Also: Berlin Philharmonic’s new director, in praise of Bartolomé Bermejo, and more.
640px-El_Capitan,_Yosemite_NP

Oh, dear. Alex Ross thinks the installation of the shy, gifted, seemingly selfless Kirill Petrenko who now leads the Berlin Philharmonic in performances of popular scores (Beethoven’s Ninth, Tchaikovsky’s Fifth) with “straight-ahead rightness” is problematic because he’s not “eccentric” and exercises too much “control.” You see, Petrenko is not like Polina Korobkova, for example, who apparently alluded to a hand gesture in David Lynch’s Twin Peaks while conducting the “restlessly experimental” E-lec-tri-ci-ty: mystical thriller for ears. Get with the program, Kirill. What else is dear Mr. Ross supposed to write about if you don’t “reshape the repertory” and “attract new audiences” by making political statements or predictably blurring the distinction between high and low culture?

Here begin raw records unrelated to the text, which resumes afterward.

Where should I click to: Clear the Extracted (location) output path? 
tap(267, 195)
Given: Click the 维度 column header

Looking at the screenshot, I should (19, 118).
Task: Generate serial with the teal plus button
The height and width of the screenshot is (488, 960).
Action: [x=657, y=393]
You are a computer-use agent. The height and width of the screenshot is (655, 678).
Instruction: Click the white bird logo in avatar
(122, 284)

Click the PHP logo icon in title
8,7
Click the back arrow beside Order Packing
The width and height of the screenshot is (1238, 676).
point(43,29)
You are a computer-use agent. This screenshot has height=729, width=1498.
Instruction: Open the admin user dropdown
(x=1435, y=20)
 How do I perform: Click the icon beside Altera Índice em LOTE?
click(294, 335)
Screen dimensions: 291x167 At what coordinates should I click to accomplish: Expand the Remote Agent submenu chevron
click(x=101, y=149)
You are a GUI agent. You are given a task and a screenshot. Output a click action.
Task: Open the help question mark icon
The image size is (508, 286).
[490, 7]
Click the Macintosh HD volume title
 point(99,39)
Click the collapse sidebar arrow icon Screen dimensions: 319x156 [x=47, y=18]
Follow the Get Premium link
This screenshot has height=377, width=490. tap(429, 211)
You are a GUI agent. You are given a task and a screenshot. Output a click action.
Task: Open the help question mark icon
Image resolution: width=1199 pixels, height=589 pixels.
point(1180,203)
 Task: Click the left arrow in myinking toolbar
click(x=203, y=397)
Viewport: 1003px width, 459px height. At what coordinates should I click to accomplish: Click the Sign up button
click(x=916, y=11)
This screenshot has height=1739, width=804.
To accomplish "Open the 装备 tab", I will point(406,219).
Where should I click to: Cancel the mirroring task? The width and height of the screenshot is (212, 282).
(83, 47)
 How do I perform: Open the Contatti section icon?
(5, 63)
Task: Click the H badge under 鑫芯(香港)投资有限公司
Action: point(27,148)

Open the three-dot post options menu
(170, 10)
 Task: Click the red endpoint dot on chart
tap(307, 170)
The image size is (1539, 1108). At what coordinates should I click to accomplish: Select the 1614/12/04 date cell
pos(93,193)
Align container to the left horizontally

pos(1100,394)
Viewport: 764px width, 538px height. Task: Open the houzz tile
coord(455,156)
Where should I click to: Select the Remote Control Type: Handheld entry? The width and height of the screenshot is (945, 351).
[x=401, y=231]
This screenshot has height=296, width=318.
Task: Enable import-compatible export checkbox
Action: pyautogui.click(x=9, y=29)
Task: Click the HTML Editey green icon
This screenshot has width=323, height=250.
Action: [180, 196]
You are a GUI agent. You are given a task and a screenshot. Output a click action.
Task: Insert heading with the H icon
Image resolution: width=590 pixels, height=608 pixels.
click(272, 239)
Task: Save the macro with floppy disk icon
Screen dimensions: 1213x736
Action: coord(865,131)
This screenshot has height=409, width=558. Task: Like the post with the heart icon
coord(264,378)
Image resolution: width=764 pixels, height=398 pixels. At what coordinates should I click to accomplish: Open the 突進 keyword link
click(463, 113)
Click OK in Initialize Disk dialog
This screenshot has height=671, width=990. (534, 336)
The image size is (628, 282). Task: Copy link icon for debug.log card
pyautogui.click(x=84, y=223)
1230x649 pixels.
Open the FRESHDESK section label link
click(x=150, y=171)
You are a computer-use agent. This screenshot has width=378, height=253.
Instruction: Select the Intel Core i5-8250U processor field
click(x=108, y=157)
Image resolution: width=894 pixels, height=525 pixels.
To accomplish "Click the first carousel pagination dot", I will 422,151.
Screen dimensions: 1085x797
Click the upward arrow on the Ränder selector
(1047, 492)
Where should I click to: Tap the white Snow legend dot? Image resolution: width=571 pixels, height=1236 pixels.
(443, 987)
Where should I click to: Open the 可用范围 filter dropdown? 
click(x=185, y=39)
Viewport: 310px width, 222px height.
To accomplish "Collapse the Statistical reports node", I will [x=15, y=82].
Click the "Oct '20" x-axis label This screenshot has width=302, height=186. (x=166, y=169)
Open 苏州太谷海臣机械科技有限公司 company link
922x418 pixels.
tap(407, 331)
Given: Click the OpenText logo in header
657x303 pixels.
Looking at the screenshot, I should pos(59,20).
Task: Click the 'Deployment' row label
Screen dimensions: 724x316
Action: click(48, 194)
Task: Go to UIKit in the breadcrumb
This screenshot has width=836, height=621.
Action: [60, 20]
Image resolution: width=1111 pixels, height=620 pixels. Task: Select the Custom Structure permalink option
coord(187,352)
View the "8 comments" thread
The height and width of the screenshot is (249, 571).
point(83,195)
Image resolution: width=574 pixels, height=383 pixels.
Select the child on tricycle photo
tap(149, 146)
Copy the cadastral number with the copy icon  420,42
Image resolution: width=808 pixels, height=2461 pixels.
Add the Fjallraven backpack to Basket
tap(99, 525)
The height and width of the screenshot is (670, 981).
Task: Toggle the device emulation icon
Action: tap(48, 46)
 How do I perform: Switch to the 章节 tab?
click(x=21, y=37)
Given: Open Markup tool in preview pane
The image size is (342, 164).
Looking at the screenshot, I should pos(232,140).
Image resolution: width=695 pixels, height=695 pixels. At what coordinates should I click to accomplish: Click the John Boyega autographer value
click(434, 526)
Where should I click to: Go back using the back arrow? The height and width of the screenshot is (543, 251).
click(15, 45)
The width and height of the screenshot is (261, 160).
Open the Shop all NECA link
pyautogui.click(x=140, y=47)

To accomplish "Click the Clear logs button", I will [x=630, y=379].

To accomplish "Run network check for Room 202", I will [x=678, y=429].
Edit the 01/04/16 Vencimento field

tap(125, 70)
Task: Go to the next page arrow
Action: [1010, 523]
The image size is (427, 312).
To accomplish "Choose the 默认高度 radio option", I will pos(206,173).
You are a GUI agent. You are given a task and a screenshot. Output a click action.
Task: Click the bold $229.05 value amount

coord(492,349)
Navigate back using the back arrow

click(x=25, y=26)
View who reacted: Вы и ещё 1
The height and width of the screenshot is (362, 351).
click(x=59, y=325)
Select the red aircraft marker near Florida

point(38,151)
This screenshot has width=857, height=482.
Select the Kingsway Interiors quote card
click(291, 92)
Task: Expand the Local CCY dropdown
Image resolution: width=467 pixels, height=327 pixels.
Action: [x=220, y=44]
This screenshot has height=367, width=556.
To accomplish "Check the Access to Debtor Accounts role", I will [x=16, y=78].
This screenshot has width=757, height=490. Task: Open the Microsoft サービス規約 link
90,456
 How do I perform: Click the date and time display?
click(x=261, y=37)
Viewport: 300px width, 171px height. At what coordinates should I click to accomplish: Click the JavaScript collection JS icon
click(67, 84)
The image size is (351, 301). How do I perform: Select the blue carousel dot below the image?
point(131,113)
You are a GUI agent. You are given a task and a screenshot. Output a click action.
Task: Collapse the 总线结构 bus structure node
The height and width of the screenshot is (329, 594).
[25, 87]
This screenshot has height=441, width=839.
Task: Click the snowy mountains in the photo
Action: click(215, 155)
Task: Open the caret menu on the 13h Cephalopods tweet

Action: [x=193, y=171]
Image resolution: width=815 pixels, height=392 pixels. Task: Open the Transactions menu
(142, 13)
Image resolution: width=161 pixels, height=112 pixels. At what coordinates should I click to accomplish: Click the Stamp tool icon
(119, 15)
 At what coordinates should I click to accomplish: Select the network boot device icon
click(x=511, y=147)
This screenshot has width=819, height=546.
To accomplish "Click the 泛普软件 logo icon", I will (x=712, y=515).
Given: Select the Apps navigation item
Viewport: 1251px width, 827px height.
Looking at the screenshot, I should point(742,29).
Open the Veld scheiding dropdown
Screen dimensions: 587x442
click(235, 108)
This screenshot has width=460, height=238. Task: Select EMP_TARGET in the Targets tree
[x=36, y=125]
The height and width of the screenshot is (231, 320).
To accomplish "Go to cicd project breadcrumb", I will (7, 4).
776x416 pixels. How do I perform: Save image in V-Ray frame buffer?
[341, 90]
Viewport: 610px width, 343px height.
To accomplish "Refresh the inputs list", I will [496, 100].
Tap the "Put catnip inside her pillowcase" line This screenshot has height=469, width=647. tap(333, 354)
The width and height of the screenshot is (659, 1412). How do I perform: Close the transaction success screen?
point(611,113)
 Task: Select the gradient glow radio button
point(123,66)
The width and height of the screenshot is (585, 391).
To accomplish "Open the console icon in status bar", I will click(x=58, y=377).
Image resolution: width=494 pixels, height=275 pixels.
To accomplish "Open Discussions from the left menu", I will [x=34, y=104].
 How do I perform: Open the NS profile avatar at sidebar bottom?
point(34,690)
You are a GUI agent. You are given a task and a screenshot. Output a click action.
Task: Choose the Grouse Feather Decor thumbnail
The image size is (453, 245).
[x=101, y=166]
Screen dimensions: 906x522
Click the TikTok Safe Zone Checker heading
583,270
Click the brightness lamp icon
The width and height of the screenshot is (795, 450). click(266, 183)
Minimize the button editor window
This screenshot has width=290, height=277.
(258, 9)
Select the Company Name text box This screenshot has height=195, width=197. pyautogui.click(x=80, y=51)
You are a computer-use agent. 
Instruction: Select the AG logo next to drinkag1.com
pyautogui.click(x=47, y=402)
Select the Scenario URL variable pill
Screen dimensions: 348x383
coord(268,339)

Here’s a wonderfully wry review of Shaun Bythell’s Confessions of a Bookseller, which is a follow-up to his popular Diary of a Bookseller: “There are risks, of course, to having strong opinions about the books you sell. A bookshop owner is unqualified to be a literary critic. It’s more useful to know the distinguishing features of the first edition of The Pickwick Papers than to have read the bloody thing, and it’s always best not to bandy lit crit across the counter. Bythell keeps his commentaries light. Deciding to read Martin Amis for the first time, he tries Time’s Arrow. Impressed by the narrative device of time going backwards, he is inspired to tackle something by Kingsley next. Now Bythell’s first book is to become a television series, his publisher claims, and ironies abound. No doubt a team of writers will be working to beef up Bythell’s on-again-off-again relationship with his American girlfriend and praying that he overcomes his fear of commitment. Hardy folk in cagoules will make pilgrimages to see the fabled proprietor in action. Meanwhile Amazon, which Bythell rails against, continues to provide him with a virtual platform to market his wares (including his ‘Death to Kindle’ mugs) and promote his writing. What Bythell may dislike most is the fact that his book, with its conventional structure and short daily entries, is pretty much perfect for reading on a Kindle.”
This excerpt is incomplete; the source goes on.